■ TASK GOAL: Reproduce the items below, substituting "px" for every occurrence of "pixels" and leaving everything else unchanged.

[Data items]

◆ ◆ ◆

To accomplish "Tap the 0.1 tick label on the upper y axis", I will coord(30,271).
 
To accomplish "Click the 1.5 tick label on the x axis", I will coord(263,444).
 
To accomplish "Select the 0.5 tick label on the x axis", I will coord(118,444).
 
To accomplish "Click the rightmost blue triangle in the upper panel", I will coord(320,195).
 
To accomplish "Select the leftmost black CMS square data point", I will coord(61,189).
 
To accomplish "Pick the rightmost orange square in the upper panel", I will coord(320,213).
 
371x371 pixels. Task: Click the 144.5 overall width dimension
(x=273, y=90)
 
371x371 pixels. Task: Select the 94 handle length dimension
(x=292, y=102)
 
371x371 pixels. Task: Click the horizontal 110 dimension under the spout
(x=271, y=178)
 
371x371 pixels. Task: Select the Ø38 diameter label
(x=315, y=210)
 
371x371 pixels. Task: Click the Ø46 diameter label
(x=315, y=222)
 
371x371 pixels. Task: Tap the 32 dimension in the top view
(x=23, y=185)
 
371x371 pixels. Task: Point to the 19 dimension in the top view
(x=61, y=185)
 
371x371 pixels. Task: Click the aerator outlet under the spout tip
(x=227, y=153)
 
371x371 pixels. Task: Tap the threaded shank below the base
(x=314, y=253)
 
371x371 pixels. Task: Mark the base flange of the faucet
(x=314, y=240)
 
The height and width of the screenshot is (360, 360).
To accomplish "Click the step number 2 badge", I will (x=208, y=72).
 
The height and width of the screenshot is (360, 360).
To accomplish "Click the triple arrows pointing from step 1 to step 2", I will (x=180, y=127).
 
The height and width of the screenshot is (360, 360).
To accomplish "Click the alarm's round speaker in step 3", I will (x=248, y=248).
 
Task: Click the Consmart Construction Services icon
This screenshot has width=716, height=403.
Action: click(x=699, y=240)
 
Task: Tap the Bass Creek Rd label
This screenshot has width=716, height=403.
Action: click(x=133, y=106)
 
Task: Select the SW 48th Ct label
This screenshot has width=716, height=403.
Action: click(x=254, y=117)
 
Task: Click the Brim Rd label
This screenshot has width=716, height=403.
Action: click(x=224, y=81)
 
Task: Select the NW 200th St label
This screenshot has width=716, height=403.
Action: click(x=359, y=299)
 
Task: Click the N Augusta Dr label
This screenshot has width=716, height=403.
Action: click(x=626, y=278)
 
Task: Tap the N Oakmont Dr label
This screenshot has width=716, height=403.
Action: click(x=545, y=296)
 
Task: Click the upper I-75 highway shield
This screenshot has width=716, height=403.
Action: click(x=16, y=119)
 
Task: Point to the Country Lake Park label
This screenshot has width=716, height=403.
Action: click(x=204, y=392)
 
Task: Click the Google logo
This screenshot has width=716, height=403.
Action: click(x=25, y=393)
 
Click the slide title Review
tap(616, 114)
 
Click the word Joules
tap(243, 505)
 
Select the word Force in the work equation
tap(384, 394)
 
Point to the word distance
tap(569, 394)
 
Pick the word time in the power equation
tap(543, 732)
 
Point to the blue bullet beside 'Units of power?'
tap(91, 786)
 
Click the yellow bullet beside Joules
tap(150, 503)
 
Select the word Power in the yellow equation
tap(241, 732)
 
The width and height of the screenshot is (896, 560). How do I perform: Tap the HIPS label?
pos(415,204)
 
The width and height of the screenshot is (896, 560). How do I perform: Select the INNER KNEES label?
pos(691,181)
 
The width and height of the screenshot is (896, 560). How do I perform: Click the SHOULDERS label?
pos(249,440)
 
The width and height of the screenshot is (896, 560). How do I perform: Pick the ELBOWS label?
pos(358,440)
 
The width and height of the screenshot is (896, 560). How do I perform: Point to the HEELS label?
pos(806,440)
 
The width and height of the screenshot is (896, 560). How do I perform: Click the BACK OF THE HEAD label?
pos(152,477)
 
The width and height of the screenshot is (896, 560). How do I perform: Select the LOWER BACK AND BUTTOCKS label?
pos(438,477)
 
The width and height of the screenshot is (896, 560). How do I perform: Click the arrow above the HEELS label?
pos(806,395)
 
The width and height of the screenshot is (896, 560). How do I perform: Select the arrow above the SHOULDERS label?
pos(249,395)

◆ ◆ ◆

■ EXERCISE SOLUTION:
To accomplish "Tap the 0.1 tick label on the upper y axis", I will coord(30,271).
 
To accomplish "Click the 1.5 tick label on the x axis", I will coord(263,444).
 
To accomplish "Select the 0.5 tick label on the x axis", I will coord(118,444).
 
To accomplish "Click the rightmost blue triangle in the upper panel", I will coord(320,195).
 
To accomplish "Select the leftmost black CMS square data point", I will coord(61,189).
 
To accomplish "Pick the rightmost orange square in the upper panel", I will coord(320,213).
 
371x371 px. Task: Click the 144.5 overall width dimension
(x=273, y=90)
 
371x371 px. Task: Select the 94 handle length dimension
(x=292, y=102)
 
371x371 px. Task: Click the horizontal 110 dimension under the spout
(x=271, y=178)
 
371x371 px. Task: Select the Ø38 diameter label
(x=315, y=210)
 
371x371 px. Task: Click the Ø46 diameter label
(x=315, y=222)
 
371x371 px. Task: Tap the 32 dimension in the top view
(x=23, y=185)
 
371x371 px. Task: Point to the 19 dimension in the top view
(x=61, y=185)
 
371x371 px. Task: Click the aerator outlet under the spout tip
(x=227, y=153)
 
371x371 px. Task: Tap the threaded shank below the base
(x=314, y=253)
 
371x371 px. Task: Mark the base flange of the faucet
(x=314, y=240)
 
The height and width of the screenshot is (360, 360).
To accomplish "Click the step number 2 badge", I will (x=208, y=72).
 
The height and width of the screenshot is (360, 360).
To accomplish "Click the triple arrows pointing from step 1 to step 2", I will (x=180, y=127).
 
The height and width of the screenshot is (360, 360).
To accomplish "Click the alarm's round speaker in step 3", I will (x=248, y=248).
 
Task: Click the Consmart Construction Services icon
This screenshot has width=716, height=403.
Action: click(x=699, y=240)
 
Task: Tap the Bass Creek Rd label
This screenshot has width=716, height=403.
Action: click(x=133, y=106)
 
Task: Select the SW 48th Ct label
This screenshot has width=716, height=403.
Action: click(x=254, y=117)
 
Task: Click the Brim Rd label
This screenshot has width=716, height=403.
Action: click(x=224, y=81)
 
Task: Select the NW 200th St label
This screenshot has width=716, height=403.
Action: click(x=359, y=299)
 
Task: Click the N Augusta Dr label
This screenshot has width=716, height=403.
Action: click(x=626, y=278)
 
Task: Tap the N Oakmont Dr label
This screenshot has width=716, height=403.
Action: click(x=545, y=296)
 
Task: Click the upper I-75 highway shield
This screenshot has width=716, height=403.
Action: click(x=16, y=119)
 
Task: Point to the Country Lake Park label
This screenshot has width=716, height=403.
Action: click(x=204, y=392)
 
Task: Click the Google logo
This screenshot has width=716, height=403.
Action: click(x=25, y=393)
 
Click the slide title Review
tap(616, 114)
 
Click the word Joules
tap(243, 505)
 
Select the word Force in the work equation
tap(384, 394)
 
Point to the word distance
tap(569, 394)
 
Pick the word time in the power equation
tap(543, 732)
 
Point to the blue bullet beside 'Units of power?'
tap(91, 786)
 
Click the yellow bullet beside Joules
tap(150, 503)
 
Select the word Power in the yellow equation
tap(241, 732)
 
The width and height of the screenshot is (896, 560). How do I perform: Tap the HIPS label?
pos(415,204)
 
The width and height of the screenshot is (896, 560). How do I perform: Select the INNER KNEES label?
pos(691,181)
 
The width and height of the screenshot is (896, 560). How do I perform: Click the SHOULDERS label?
pos(249,440)
 
The width and height of the screenshot is (896, 560). How do I perform: Pick the ELBOWS label?
pos(358,440)
 
The width and height of the screenshot is (896, 560). How do I perform: Point to the HEELS label?
pos(806,440)
 
The width and height of the screenshot is (896, 560). How do I perform: Click the BACK OF THE HEAD label?
pos(152,477)
 
The width and height of the screenshot is (896, 560). How do I perform: Select the LOWER BACK AND BUTTOCKS label?
pos(438,477)
 
The width and height of the screenshot is (896, 560). How do I perform: Click the arrow above the HEELS label?
pos(806,395)
 
The width and height of the screenshot is (896, 560). How do I perform: Select the arrow above the SHOULDERS label?
pos(249,395)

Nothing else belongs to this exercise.